First, it sounds like the killer was apparently part of the provincial governor’s security team.  Not great.  It does seem like the primary threat in Kandahar to elites are their security teams, as I seem to remember it was also a member of Ahmed Wali Karzai’s security team that killed him.

Second, and, more importantly, the focus is on Abdul Razik the police chief of Kandahar.  Why?  Because (a) the inability to build institutions meant that the US, Canada and the rest of NATO bet on individuals.  That if we had the right individuals in place, we can manage things and even perhaps improve them.  The story focuses on Razik’s own networks and his own capabilities, not that of his office.  That he is hard to replace–because we have relied on individuals.  And, yes, individuals come and go.

Third, the focus is on the police chief, not the governor.

Among those reported killed in the attack inside the governor’s compound
in southern Kandahar province were the country’s top police general, Abdul Raziq, who was seen as the most powerful man in southern Afghanistan.

That says something about how little progress has been made–that it is still very much about who controls force, not who governs.  If progress had been made, the focus would be more on the political side–the assassination of a governor.  If we think about this happening in most other places, wouldn’t we note the political leader first and foremost?

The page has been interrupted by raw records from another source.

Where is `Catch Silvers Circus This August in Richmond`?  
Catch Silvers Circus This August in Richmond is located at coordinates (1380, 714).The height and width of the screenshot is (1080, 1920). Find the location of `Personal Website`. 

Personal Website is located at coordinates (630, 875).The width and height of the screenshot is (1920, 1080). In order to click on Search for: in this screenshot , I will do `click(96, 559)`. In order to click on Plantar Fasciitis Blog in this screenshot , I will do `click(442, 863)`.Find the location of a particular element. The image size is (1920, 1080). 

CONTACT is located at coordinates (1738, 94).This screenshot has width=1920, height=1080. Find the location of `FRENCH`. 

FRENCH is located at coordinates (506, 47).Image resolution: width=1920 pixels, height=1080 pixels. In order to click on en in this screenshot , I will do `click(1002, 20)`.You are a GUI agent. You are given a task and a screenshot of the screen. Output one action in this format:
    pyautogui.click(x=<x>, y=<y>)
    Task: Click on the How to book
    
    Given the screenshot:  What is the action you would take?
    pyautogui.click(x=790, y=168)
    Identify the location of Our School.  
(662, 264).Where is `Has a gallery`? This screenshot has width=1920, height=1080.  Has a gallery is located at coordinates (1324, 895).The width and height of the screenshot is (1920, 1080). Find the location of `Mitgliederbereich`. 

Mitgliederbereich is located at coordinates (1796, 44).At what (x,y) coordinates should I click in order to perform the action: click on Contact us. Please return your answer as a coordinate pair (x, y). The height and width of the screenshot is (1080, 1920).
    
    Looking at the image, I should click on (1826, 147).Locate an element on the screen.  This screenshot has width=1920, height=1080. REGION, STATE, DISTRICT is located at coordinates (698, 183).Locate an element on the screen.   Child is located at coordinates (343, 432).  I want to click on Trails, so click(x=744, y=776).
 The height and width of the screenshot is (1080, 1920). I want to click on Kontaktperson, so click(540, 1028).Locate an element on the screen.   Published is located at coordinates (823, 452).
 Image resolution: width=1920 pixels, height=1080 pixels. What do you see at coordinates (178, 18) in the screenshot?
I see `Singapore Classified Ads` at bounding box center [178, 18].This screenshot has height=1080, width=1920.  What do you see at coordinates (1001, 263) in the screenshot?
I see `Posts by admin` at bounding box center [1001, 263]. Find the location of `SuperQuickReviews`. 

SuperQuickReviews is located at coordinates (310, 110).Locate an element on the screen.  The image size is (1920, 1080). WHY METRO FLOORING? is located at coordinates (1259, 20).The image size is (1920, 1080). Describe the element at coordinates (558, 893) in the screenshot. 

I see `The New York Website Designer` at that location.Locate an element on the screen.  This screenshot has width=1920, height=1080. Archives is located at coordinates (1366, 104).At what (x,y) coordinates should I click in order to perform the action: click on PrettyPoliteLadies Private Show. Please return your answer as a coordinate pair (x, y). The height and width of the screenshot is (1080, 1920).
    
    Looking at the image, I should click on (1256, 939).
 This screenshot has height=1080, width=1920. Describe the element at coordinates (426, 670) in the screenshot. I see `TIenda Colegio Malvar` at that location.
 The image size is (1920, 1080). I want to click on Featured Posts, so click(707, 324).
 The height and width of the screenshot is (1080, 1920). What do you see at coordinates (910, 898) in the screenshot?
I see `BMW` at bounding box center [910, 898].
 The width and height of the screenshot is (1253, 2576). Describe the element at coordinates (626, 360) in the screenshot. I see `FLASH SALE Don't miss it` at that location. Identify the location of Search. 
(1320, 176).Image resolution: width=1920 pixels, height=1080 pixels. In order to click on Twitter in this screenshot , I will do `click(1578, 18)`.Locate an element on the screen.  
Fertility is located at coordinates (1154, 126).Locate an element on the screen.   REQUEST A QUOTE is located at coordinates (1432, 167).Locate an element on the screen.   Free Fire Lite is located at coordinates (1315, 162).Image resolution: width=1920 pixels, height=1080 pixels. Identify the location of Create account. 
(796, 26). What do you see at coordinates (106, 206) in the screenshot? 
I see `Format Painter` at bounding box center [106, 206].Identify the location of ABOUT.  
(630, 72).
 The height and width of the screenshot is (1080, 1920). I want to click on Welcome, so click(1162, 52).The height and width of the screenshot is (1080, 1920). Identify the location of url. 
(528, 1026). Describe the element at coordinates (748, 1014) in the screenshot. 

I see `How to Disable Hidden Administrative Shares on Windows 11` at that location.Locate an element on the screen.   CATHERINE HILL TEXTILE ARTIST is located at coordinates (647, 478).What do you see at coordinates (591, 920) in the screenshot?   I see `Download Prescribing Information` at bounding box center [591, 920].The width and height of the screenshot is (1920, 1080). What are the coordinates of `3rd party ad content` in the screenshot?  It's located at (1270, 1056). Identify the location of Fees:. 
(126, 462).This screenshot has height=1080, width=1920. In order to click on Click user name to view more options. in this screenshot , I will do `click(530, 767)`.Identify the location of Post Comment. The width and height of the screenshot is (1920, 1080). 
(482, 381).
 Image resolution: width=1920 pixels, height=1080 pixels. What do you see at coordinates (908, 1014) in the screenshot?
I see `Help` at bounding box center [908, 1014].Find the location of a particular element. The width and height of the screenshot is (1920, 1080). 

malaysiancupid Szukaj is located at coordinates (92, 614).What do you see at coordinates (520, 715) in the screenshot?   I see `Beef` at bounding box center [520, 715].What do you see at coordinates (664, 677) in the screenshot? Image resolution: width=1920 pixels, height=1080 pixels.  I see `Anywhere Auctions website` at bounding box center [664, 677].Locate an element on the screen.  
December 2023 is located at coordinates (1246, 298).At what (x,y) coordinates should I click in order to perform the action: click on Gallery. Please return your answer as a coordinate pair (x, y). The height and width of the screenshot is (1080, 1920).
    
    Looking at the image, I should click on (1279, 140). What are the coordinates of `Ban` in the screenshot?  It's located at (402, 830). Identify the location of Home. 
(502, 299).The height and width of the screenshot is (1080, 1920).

Fourth, um, about Razik, the discussion of his “strengths” reflects some desperation on the part of the outsiders:

Amrulleh Saleh, a former Afghan national intelligence chief, tweeted that Abdul Razik had been “an architect of stability” in Kandahar who had established “deep political networks” in
support of the government. “This is a pan-Afghan loss,” he wrote.
Abdul Razik, a lieutenant general in the Afghan National Police, was a controversial official who had been repeatedly accused of torturing detainees and other abuses during his rise to power in Kandahar. At the same time, he earned a reputation as a ferocious opponent of the Taliban and gained the respect of successive American and NATO military officials in Afghanistan.

Controversial figure?  Indeed.  This points to the biggest challenge facing any outsider hoping to run a successful counter-insurgency effort–local allies.  Do they have similar interests?  Do they behave in ways that alienate local constituencies?  Does one need brutality to win a counter-insurgency?  I am not sure, since this guy was brutal and yet…. is Kandahar a success or a failure? It hasn’t fallen (unlike Kunduz), but it is not a haven of security either.

This one story, again based on initial reports, is just very suggestive about how complex counter-insurgency efforts can be, how difficult they are, and how many tricky tradeoffs are involved.  I am sure the US/NATO forces are mourning the loss of Razik, but maybe they should be wondering why they are so dependent on one guy?